Lafon eyes international expansion as a key profit driver alongside organic growth and acquisitions.
Currently, Kondor ships 88 per cent of products in the UK and 12 per cent across Europe. She wants to change the balance incrementally, targeting 20 per cent of sales to come from outside of Europe.
Kondor shipped more than 18 million units in 2017 and processed 37 million. At present, Kondor operates in 50 countries, all of Europe.
Lafon has set her sights on the US, the Middle East and China to grow Kondor into a bigger international player. It started business in the US in January and did deals for its Asian ambitions in April.
“International is an opportunity that we’ve yet to fully grasp. We have taken some of our own brands overseas. We’ve just entered the US market launching some of our brands through CES in January.
“Within three years, I want international sales to be 20 per cent of our sales, up from 12 per cent last year.
“Later this year, we will expand into Middle East and Far East after starting meaningful conversations at the Hong Kong Electronics Fair.”
“We’re a leaner and more organised machine that is ready for expansion and growth this year. One day we will be an even bigger leader in our space.”

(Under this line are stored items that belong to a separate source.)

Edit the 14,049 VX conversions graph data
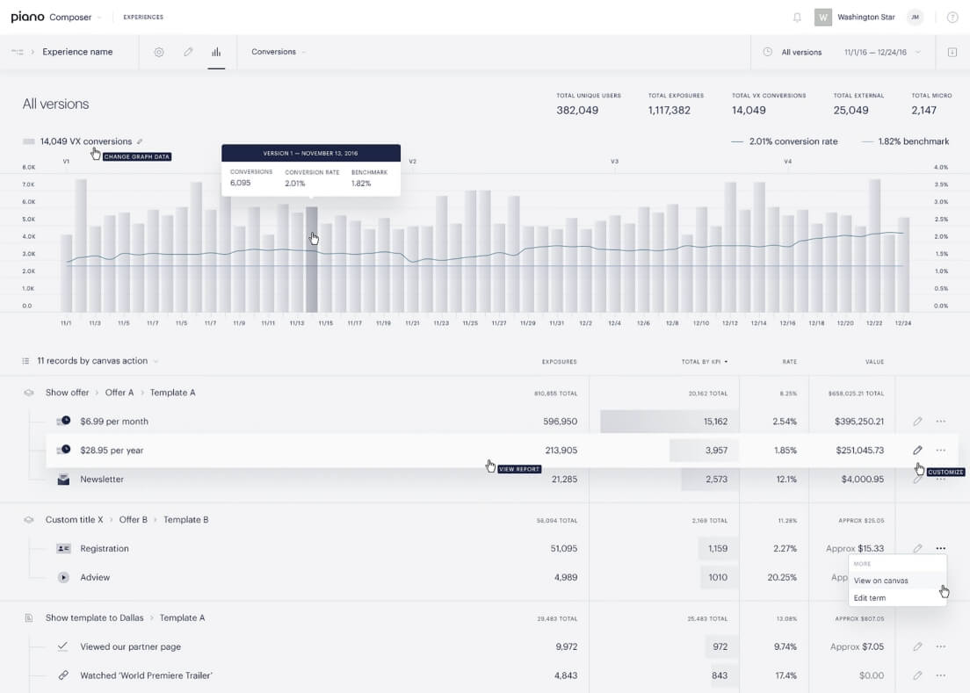The image size is (970, 693). (x=140, y=141)
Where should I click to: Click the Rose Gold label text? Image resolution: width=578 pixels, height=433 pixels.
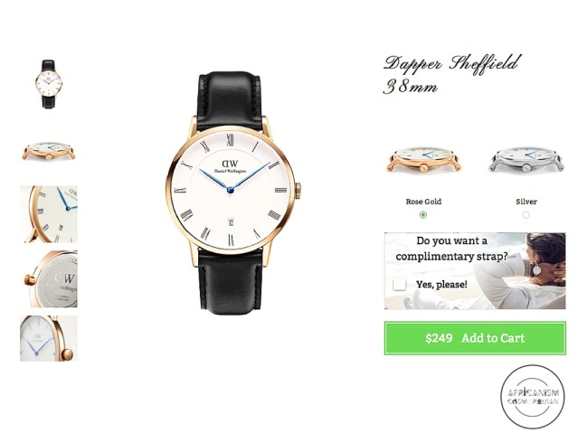coord(423,202)
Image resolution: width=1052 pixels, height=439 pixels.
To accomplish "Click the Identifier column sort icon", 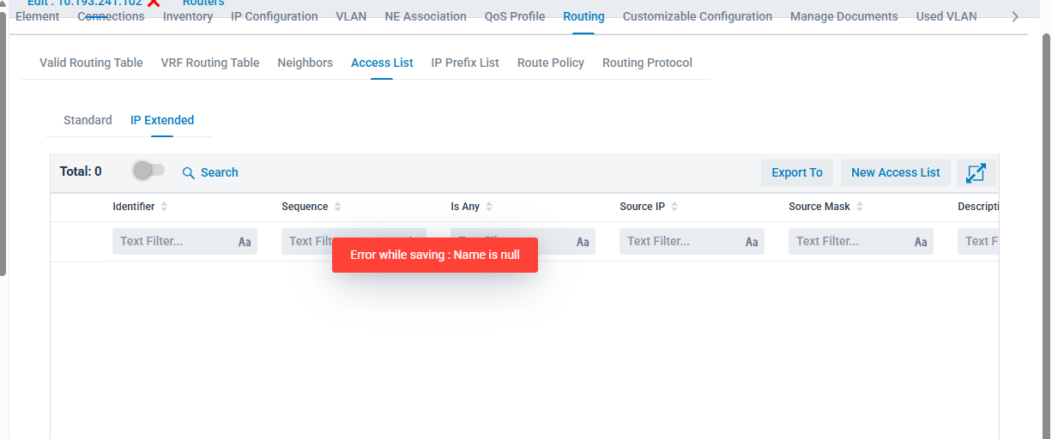I will [x=164, y=207].
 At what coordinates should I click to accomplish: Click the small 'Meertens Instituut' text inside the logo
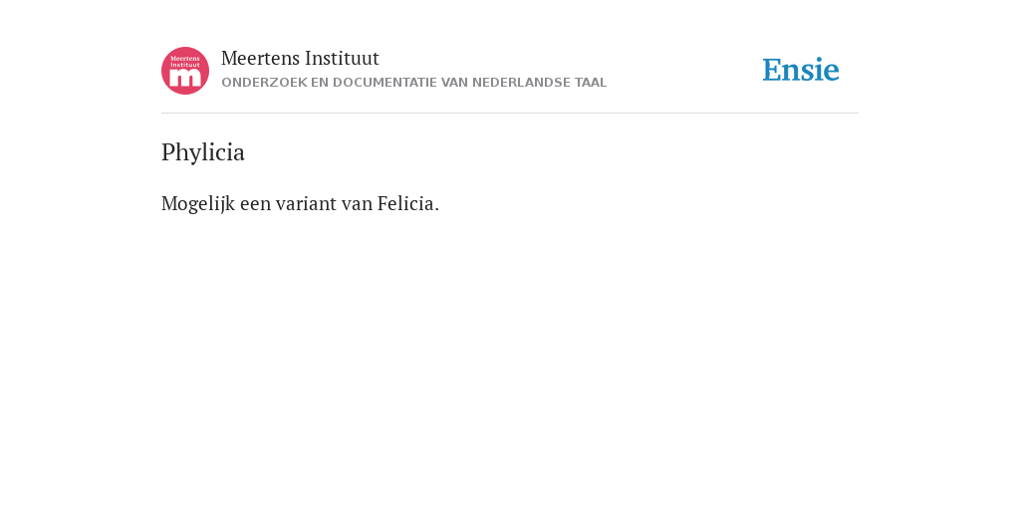tap(185, 61)
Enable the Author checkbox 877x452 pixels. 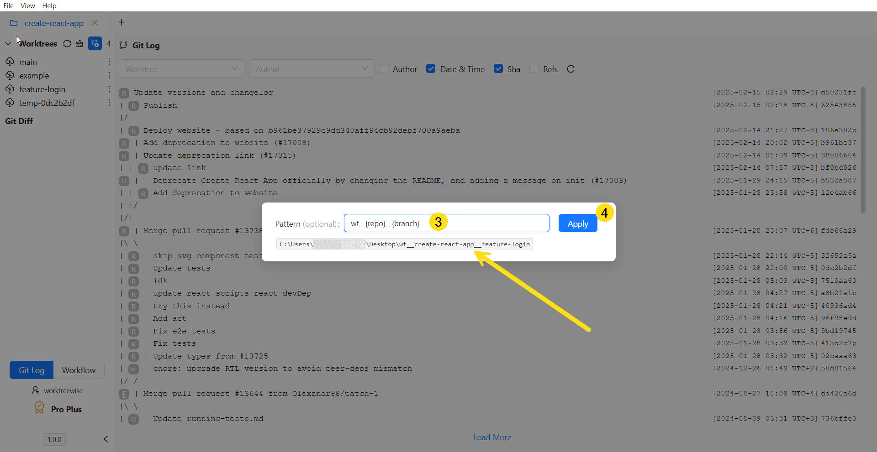(x=384, y=69)
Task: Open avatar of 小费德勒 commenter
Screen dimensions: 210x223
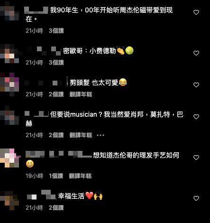Action: [9, 54]
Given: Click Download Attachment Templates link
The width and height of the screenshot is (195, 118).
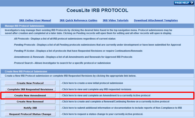Looking at the screenshot, I should click(x=156, y=21).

Lafon looks back on her first year with some pride, and said: “It has been an incredible year with Kondor, and one where I’ve enjoyed every second.
“Kondor has ambitious plans ahead that will take it on an incredible vertical journey this year. It’s an exciting time for us and I cannot wait to take every opportunity presented to us.
“We will find new opportunities and fulfil our ambition to be a Pan-European leader.”